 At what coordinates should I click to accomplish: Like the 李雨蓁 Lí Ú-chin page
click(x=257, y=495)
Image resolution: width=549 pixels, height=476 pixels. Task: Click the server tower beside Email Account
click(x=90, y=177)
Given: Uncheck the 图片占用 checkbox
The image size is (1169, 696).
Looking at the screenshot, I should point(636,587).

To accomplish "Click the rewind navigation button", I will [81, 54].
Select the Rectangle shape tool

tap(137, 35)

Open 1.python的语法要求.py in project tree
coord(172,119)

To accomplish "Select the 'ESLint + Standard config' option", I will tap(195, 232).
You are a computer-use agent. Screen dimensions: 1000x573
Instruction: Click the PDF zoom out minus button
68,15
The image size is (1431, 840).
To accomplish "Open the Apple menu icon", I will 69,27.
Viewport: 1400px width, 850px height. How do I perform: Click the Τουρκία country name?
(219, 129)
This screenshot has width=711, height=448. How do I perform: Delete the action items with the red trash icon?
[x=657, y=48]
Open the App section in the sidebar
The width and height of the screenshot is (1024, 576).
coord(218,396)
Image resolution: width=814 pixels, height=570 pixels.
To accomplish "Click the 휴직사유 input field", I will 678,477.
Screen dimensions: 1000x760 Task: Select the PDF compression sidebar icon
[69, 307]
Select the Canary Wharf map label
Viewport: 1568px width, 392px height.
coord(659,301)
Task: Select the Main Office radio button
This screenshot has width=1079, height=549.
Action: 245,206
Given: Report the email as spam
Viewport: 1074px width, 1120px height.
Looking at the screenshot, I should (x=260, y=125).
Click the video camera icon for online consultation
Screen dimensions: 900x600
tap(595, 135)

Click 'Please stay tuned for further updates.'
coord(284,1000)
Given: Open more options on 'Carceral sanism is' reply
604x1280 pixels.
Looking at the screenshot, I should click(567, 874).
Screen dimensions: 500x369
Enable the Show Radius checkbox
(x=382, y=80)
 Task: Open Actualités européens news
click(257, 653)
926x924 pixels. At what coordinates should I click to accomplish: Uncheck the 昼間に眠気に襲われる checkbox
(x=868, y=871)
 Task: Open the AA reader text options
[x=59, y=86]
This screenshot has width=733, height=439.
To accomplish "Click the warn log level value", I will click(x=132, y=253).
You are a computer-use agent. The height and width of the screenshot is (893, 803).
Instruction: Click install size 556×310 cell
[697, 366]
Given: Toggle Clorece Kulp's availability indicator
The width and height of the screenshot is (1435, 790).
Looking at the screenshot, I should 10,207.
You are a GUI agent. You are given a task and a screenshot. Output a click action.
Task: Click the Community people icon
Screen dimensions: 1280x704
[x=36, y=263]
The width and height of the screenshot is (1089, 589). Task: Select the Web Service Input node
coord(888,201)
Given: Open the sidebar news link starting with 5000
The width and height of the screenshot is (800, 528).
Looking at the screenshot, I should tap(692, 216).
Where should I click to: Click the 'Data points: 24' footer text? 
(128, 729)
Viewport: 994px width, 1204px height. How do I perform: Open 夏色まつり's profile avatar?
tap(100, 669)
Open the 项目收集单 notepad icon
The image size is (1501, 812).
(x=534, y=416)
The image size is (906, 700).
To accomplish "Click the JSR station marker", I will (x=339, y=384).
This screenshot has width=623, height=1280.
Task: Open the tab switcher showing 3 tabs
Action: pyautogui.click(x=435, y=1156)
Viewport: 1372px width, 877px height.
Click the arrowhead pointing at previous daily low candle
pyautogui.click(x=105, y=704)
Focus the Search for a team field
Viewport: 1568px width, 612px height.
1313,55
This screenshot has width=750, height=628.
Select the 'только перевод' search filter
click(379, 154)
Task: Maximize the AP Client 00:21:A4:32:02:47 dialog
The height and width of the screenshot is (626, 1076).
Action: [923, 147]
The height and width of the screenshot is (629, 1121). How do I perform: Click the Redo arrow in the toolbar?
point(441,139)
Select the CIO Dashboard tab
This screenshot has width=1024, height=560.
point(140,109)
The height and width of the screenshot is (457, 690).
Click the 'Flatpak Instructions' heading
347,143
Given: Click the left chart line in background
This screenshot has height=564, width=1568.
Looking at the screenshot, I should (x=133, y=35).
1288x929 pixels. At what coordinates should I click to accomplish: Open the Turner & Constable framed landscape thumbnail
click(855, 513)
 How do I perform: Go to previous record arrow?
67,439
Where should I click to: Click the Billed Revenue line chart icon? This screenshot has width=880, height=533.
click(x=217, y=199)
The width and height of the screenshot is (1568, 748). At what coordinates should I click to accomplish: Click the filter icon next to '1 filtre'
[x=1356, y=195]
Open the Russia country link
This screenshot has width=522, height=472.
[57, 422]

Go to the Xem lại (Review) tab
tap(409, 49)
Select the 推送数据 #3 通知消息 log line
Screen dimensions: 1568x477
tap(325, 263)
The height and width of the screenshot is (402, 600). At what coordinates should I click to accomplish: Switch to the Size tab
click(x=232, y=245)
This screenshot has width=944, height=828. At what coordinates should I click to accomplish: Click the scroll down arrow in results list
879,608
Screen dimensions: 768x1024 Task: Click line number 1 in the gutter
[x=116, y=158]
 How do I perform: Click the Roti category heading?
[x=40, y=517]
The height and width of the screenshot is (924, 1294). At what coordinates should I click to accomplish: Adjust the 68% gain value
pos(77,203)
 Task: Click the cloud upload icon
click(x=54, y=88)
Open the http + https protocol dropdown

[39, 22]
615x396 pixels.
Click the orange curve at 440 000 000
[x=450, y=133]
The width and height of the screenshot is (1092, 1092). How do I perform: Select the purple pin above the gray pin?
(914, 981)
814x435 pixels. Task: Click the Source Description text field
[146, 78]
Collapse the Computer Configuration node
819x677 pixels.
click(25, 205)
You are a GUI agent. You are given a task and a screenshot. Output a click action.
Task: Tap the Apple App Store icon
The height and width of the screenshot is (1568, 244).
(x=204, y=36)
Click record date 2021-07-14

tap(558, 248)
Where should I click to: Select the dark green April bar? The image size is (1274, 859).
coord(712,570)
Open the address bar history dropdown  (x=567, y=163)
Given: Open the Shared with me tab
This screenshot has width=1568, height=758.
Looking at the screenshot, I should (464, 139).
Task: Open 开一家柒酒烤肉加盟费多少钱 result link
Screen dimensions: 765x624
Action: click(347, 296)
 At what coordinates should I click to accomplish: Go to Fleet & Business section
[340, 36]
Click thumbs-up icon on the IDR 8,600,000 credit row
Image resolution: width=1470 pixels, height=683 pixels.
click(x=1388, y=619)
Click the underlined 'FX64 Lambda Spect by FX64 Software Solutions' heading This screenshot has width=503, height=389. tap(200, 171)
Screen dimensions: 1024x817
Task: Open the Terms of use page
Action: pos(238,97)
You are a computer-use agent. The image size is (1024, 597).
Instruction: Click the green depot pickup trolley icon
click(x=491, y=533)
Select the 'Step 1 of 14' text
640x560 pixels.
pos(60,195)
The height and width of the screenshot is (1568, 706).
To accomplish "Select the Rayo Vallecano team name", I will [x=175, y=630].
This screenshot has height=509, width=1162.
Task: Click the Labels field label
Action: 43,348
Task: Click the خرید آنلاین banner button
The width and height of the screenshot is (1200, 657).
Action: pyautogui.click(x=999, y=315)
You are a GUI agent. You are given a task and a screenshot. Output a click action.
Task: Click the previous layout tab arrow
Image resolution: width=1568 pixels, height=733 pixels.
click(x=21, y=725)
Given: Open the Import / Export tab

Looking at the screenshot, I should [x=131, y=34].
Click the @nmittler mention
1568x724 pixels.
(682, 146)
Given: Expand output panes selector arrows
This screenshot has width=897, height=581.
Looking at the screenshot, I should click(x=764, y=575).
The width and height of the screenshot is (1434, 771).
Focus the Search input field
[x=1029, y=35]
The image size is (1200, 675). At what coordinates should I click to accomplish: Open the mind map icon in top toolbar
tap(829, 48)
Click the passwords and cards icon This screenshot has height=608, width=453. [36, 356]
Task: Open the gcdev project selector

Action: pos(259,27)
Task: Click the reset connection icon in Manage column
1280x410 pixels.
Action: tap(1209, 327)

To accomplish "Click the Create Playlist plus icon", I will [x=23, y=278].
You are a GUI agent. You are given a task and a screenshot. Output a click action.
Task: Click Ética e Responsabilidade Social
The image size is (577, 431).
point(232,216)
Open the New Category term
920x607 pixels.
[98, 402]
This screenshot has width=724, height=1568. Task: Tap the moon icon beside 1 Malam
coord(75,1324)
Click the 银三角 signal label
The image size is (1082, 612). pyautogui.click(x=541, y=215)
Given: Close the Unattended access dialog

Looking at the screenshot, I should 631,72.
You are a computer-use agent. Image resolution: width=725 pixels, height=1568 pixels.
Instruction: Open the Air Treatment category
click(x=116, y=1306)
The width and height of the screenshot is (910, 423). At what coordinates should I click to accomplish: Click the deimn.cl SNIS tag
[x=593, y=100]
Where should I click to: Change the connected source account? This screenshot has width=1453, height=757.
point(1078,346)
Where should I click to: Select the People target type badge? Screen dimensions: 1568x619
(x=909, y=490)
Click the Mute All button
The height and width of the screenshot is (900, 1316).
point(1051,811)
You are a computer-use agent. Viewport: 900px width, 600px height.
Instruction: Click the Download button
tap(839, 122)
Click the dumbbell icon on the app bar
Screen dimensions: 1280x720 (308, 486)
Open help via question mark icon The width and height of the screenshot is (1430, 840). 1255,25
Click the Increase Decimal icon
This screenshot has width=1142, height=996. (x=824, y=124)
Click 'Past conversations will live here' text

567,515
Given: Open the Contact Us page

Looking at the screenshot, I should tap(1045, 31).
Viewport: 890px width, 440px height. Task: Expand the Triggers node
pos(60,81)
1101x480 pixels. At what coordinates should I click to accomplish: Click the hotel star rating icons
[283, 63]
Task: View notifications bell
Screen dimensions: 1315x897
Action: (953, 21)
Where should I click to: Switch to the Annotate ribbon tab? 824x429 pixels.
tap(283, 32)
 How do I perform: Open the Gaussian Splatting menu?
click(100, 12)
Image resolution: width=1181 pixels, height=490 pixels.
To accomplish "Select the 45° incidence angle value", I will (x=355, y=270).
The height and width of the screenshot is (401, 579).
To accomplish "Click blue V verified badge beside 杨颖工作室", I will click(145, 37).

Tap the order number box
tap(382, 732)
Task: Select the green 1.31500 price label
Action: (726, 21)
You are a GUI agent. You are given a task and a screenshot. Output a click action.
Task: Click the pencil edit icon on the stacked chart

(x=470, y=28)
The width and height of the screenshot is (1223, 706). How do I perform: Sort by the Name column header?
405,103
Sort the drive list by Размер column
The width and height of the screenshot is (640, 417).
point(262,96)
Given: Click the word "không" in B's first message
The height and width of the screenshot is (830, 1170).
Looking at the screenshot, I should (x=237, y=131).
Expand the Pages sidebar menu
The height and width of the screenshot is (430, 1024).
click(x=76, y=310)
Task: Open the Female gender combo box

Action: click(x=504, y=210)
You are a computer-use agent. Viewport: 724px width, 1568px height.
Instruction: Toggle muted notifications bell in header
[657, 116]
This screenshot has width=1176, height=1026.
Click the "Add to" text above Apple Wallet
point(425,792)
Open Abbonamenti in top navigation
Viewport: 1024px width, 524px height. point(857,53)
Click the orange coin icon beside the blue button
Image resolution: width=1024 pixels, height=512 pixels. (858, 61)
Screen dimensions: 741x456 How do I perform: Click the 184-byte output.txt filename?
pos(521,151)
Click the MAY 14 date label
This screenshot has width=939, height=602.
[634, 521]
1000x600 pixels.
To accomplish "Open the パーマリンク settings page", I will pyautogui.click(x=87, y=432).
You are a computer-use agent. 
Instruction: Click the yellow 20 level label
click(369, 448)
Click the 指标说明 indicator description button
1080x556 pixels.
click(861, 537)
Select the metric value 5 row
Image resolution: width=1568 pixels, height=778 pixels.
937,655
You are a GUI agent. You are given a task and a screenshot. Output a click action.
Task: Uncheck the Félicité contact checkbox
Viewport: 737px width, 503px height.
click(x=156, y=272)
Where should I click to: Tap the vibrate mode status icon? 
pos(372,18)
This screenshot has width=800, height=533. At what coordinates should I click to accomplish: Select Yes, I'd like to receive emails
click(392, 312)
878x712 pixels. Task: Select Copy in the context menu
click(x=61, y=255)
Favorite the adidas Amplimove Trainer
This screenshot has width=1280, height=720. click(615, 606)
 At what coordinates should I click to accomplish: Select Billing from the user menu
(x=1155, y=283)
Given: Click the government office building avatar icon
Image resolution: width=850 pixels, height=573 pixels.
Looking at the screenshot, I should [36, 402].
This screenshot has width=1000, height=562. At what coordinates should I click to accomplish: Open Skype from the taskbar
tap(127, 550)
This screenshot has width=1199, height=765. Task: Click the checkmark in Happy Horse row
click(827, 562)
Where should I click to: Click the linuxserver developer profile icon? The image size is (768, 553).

==============================

Repeat the records above line by line, from the first line through the line that contains "Given: Uncheck the 图片占用 checkbox".

 At what coordinates should I click to accomplish: Like the 李雨蓁 Lí Ú-chin page
click(x=257, y=495)
Image resolution: width=549 pixels, height=476 pixels. Task: Click the server tower beside Email Account
click(x=90, y=177)
Given: Uncheck the 图片占用 checkbox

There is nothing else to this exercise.